Maslow defines esteem as comprising, among other things, respect of and for others. Our healthiest communities are likely to be the most diverse, living in environments that can accommodate the needs of self-defining different communities by sharing space and amenities. Our heritage offers examples of how diverse interests have occupied, co-incidentally or sequentially, the places where we now live. The time-depth of a place is the heritage equivalent of ecological diversity – it is evidence of sustained existence. Finding new ways of using places that accord with the community’s appreciation of its historic significance will require sensitivity and creativity, but the fact that it has been done before, and the quality of what has been achieved, offers guidance and inspiration.

Our heritage also demonstrates how exclusivity has eventually to be modulated in the interests of long-term survival. The past wealth of some individuals, families, businesses and communities is reflected in our most spectacular heritage, but little that remains is still in exclusive use. Our great houses depend on a commonality of interests - embracing the visiting public, charitable status or commercial activity to avoid dereliction.  Great public buildings, built on the contributions of commerce and industry, depend now on public (and in future possibly community) finance to support them.

More remarkable is the ubiquity and variety of our heritage. Its diversity reflects the differences of time, of place, of people that shaped it and modified it.  In a time when the design, construction and financing of our buildings is undertaken remotely, and constrained by increasing standardisation and regulation, this complexity is a fascinating and informative resource.

Heritage and sustainability

So the ways in which our built heritage can strengthen a sense of belonging within a community falls into these four main categories – identity, continuity, adaptability and diversity. But to go back to my question, will people be willing, even if thus prepared, to accept the greater responsibility for the future of their area that Localism claims to offer?

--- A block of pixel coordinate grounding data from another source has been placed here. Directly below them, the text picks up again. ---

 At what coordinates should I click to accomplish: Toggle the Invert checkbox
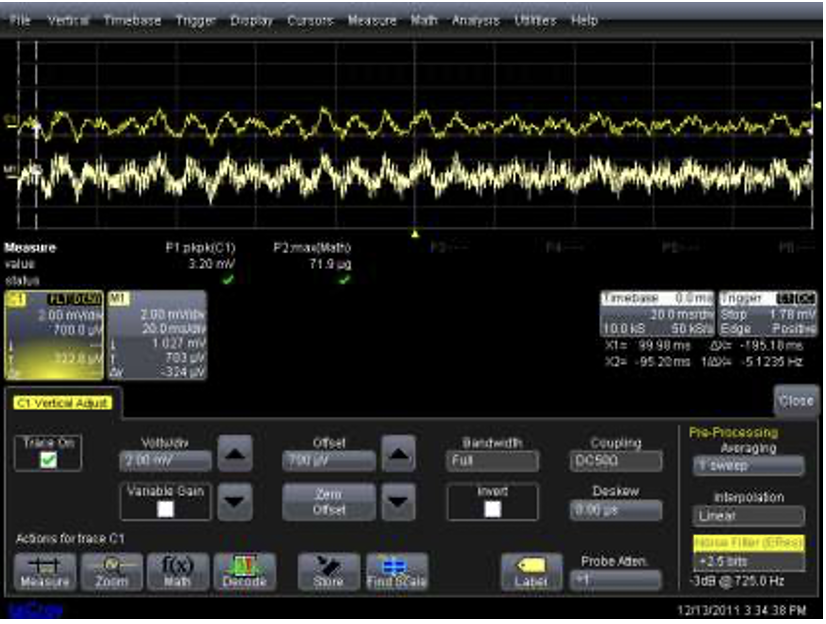(x=492, y=508)
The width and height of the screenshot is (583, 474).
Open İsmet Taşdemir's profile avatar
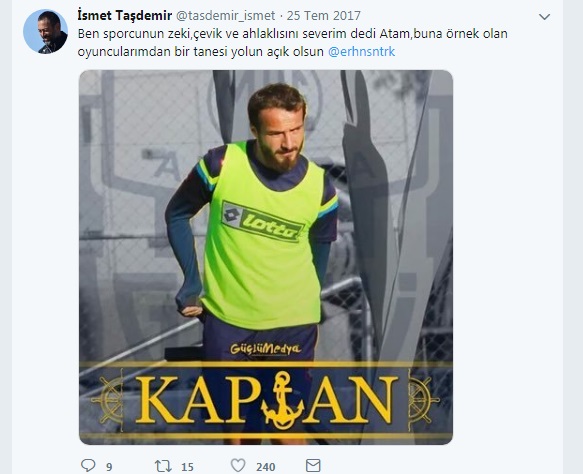point(45,32)
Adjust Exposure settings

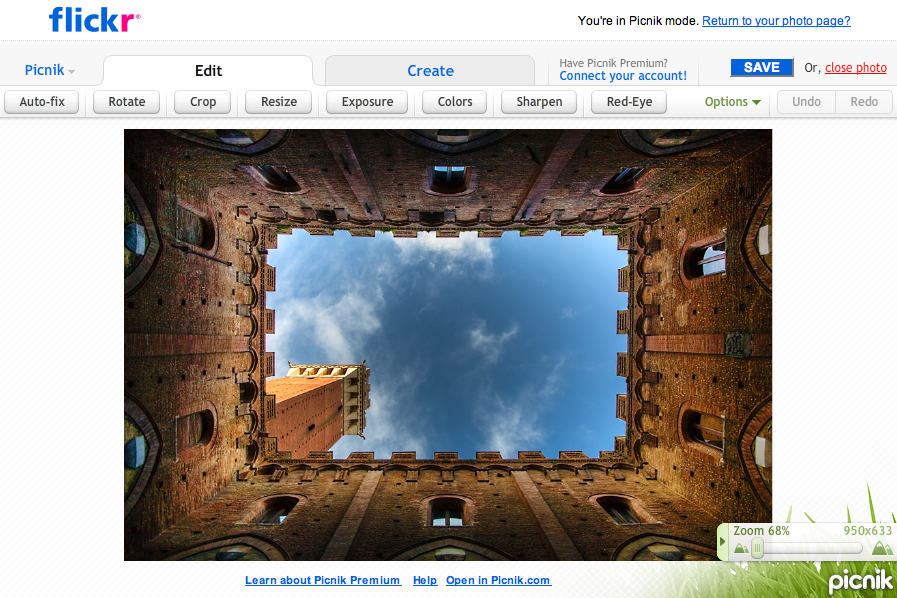(x=366, y=101)
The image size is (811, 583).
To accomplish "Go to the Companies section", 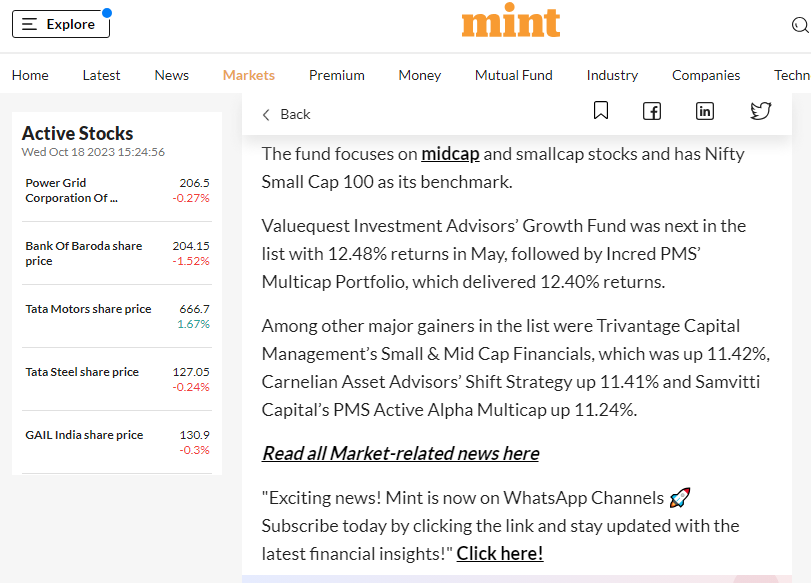I will pos(706,75).
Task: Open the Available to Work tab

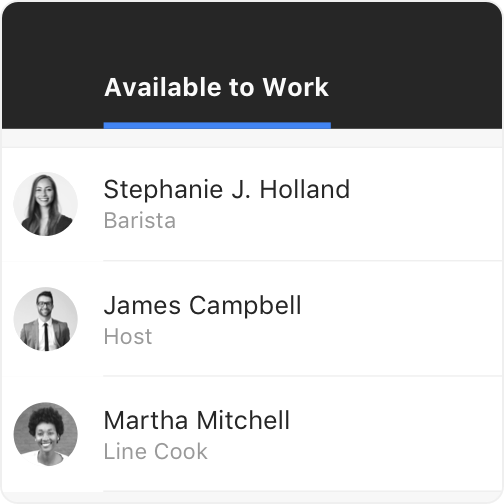Action: click(217, 87)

We will only ensure that communities engage with the new planning regime, and exploit the potential offered by the Localism Bill, if their members can be persuaded of the benefits of accepting such responsibility. To achieve that, we will have to demonstrate that their public and private interests are actually pretty similar, that the qualities of their environment, in particular its heritage, make an important contribution to the sense of belonging they feel, or that they could feel. Because these attributes are common to everyone’s appreciation of their physical environment, irrespective of ownership, it is easier to assert that the community to which they belong shares a commonality of interests.

To stimulate this sense of belonging and common interest we have to help people understand and appreciate the ways in which the place they occupy came to be the way it is, and the successes and failures that shaped it. To achieve this, those of us engaged in promoting the care of our built heritage have to remove the perceptual obstacles of heritage as nostalgic or regretful. We have to demonstrate its relevance to a future-orientated society. We might then persuade people to take responsibility for planning the future of their neighbourhood by capturing their emotional attachment to it, and helping them to articulate that attachment communally. In doing so we will help people to use their local heritage as a sound basis for informed, reliable and truly sustainable development.